• [Problem statement]: Because the listing below is to be kept intact, restate all of it word for word.

BEGIN

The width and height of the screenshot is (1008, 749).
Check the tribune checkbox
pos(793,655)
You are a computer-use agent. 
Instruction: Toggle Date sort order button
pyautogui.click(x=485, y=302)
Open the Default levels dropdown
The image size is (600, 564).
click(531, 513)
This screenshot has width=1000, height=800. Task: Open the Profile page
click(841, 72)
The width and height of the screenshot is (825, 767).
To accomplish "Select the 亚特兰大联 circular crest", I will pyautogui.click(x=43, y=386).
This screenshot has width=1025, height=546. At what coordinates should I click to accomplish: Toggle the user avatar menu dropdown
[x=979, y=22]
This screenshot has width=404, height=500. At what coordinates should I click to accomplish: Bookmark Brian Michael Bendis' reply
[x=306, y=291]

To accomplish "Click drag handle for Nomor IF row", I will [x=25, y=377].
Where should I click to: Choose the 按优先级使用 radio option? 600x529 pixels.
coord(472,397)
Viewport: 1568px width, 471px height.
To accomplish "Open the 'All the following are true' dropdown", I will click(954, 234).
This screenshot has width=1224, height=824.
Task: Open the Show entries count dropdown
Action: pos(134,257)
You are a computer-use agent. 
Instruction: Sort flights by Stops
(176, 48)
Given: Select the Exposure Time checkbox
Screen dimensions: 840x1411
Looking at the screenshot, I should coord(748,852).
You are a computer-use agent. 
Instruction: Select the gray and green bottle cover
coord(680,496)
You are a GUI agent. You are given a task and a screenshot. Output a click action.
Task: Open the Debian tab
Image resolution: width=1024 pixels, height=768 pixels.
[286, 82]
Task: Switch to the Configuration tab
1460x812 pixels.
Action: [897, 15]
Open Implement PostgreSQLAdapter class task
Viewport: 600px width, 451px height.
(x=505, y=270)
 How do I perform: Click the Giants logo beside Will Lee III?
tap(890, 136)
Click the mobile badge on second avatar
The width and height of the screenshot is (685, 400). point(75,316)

END

• [Response area]:
The width and height of the screenshot is (1008, 749).
Check the tribune checkbox
pos(793,655)
You are a computer-use agent. 
Instruction: Toggle Date sort order button
pyautogui.click(x=485, y=302)
Open the Default levels dropdown
The image size is (600, 564).
click(531, 513)
This screenshot has width=1000, height=800. Task: Open the Profile page
click(841, 72)
The width and height of the screenshot is (825, 767).
To accomplish "Select the 亚特兰大联 circular crest", I will pyautogui.click(x=43, y=386).
This screenshot has width=1025, height=546. At what coordinates should I click to accomplish: Toggle the user avatar menu dropdown
[x=979, y=22]
This screenshot has width=404, height=500. At what coordinates should I click to accomplish: Bookmark Brian Michael Bendis' reply
[x=306, y=291]

To accomplish "Click drag handle for Nomor IF row", I will [x=25, y=377].
Where should I click to: Choose the 按优先级使用 radio option? 600x529 pixels.
coord(472,397)
Viewport: 1568px width, 471px height.
To accomplish "Open the 'All the following are true' dropdown", I will click(954, 234).
This screenshot has width=1224, height=824.
Task: Open the Show entries count dropdown
Action: pos(134,257)
You are a computer-use agent. 
Instruction: Sort flights by Stops
(176, 48)
Given: Select the Exposure Time checkbox
Screen dimensions: 840x1411
Looking at the screenshot, I should coord(748,852).
You are a computer-use agent. 
Instruction: Select the gray and green bottle cover
coord(680,496)
You are a GUI agent. You are given a task and a screenshot. Output a click action.
Task: Open the Debian tab
Image resolution: width=1024 pixels, height=768 pixels.
[286, 82]
Task: Switch to the Configuration tab
1460x812 pixels.
Action: [897, 15]
Open Implement PostgreSQLAdapter class task
Viewport: 600px width, 451px height.
(x=505, y=270)
 How do I perform: Click the Giants logo beside Will Lee III?
tap(890, 136)
Click the mobile badge on second avatar
The width and height of the screenshot is (685, 400). point(75,316)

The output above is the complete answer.